Exercise data: Begin
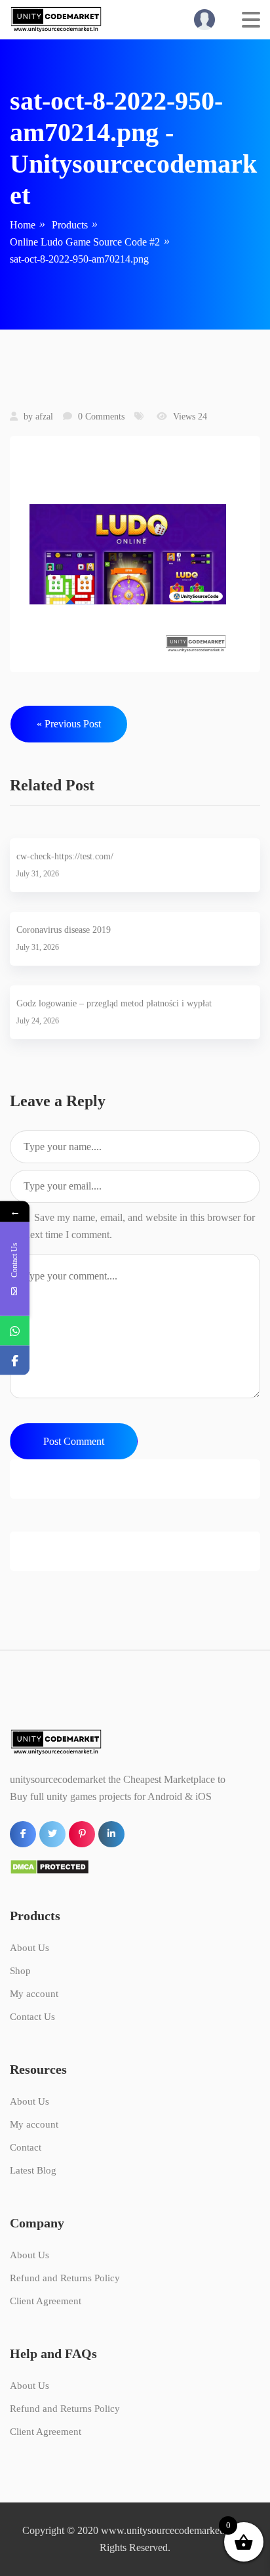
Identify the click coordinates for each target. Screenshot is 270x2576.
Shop (20, 1970)
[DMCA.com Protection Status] (49, 1866)
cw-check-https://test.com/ (64, 856)
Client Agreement (45, 2301)
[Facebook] (14, 1360)
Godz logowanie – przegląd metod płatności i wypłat (114, 1003)
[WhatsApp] (14, 1331)
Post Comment (73, 1441)
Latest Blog (33, 2170)
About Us (29, 1948)
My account (34, 1993)
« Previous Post (69, 723)
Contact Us (32, 2016)
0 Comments (101, 416)
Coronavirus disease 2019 (63, 930)
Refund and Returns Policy (65, 2278)
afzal (44, 416)
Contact (25, 2147)
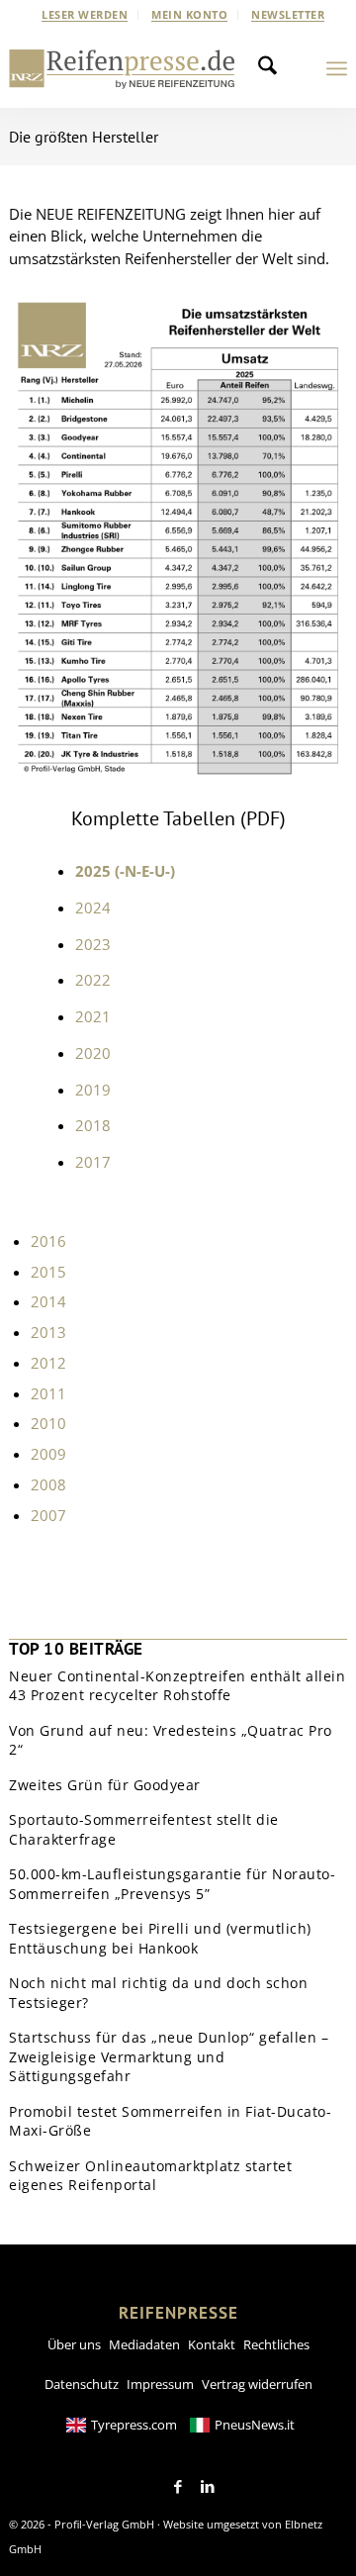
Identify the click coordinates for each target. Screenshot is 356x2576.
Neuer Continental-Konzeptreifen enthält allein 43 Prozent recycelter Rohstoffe (177, 1686)
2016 (48, 1241)
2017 (93, 1162)
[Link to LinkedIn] (207, 2487)
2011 (48, 1393)
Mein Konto (189, 14)
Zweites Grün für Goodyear (105, 1784)
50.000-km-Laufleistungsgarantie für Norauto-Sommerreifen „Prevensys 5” (172, 1883)
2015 (48, 1272)
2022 (93, 980)
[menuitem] (85, 15)
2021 (93, 1016)
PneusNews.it (255, 2424)
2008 (48, 1484)
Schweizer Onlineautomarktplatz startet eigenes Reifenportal (150, 2175)
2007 (48, 1515)
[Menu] (336, 68)
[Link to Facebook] (178, 2487)
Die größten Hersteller (83, 136)
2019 (93, 1089)
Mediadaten (144, 2344)
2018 (93, 1125)
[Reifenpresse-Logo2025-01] (122, 68)
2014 (48, 1301)
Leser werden (85, 14)
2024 (93, 907)
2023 (93, 944)
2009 (48, 1454)
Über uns (74, 2344)
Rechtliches (276, 2344)
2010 (48, 1423)
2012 (48, 1363)
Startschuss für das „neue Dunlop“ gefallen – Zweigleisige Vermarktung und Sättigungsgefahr (168, 2056)
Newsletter (287, 14)
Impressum (160, 2384)
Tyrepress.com (134, 2424)
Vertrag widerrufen (257, 2384)
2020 (93, 1053)
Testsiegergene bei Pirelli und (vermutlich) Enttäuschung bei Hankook (160, 1938)
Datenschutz (81, 2384)
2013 (48, 1332)
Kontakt (211, 2344)
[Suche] (273, 68)
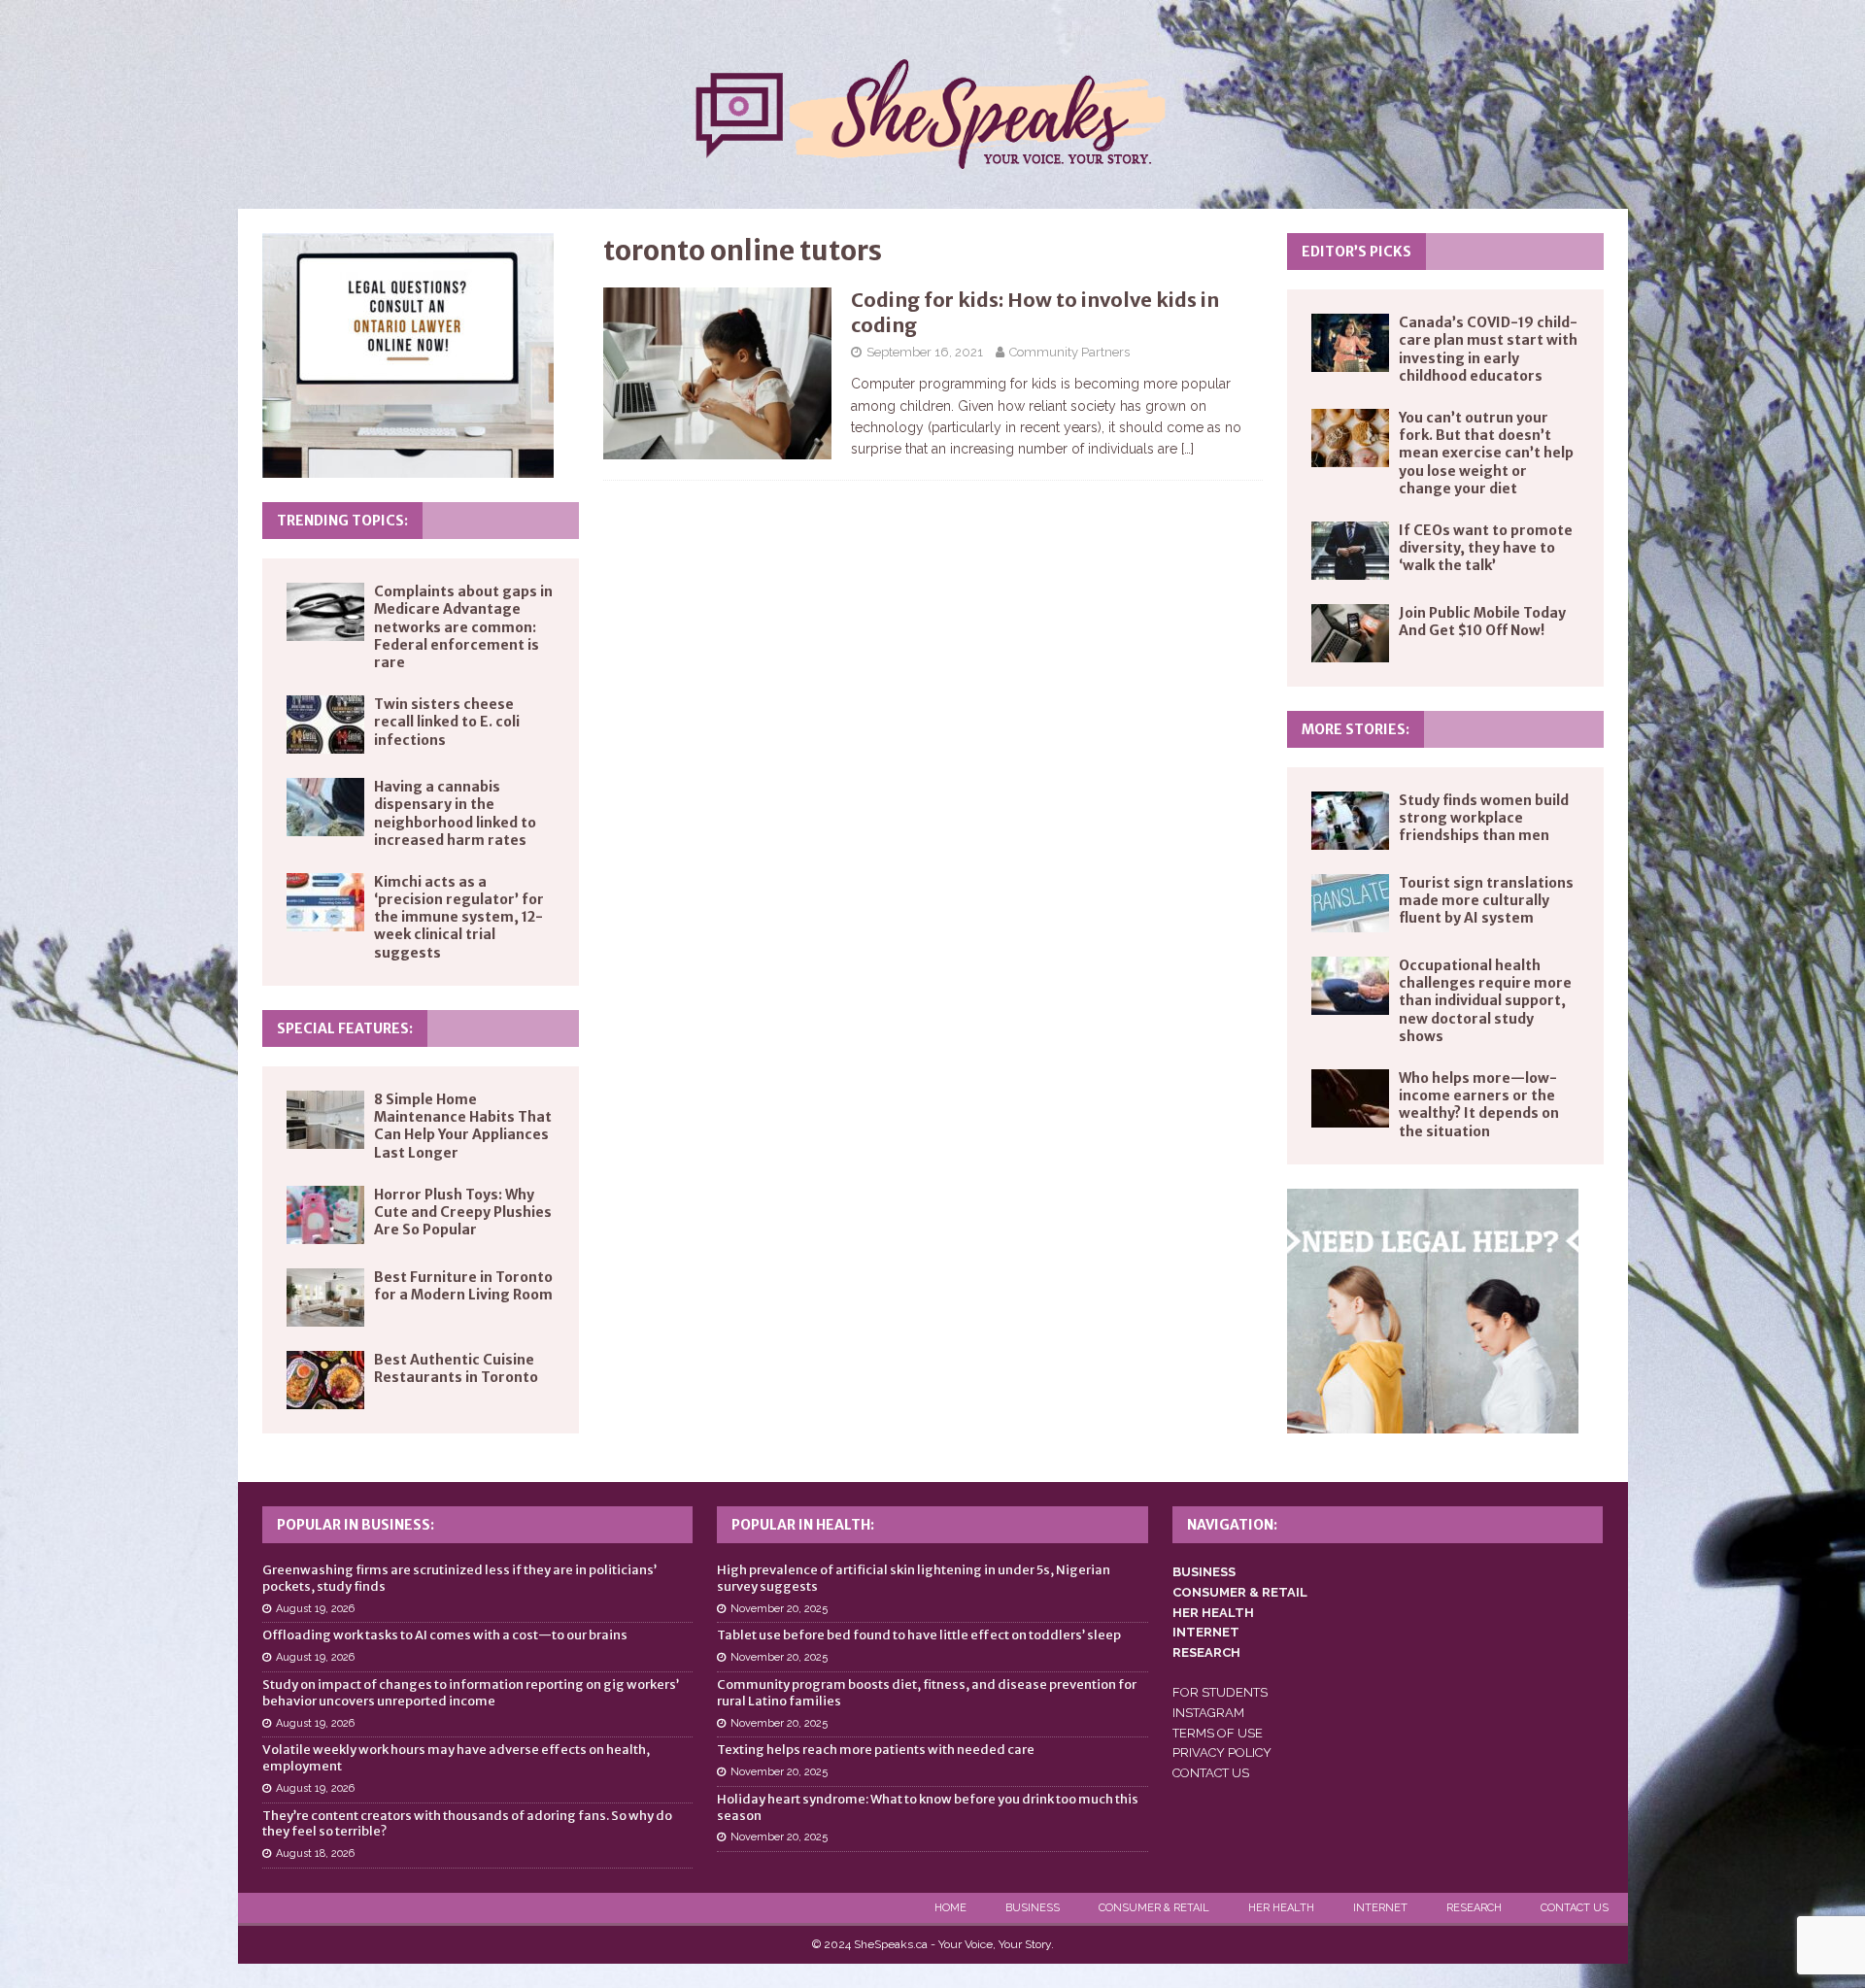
Exercise data: End
The line containing "2020 (93, 1053)" marks the start: set down exactly that line and every line after it through the last line of the data, without any pictures.

2020 (93, 1053)
Testsiegergene bei Pirelli und (vermutlich) Enttäuschung bei Hankook (160, 1938)
Datenschutz (81, 2384)
2013 (48, 1332)
Kontakt (211, 2344)
[Suche] (273, 68)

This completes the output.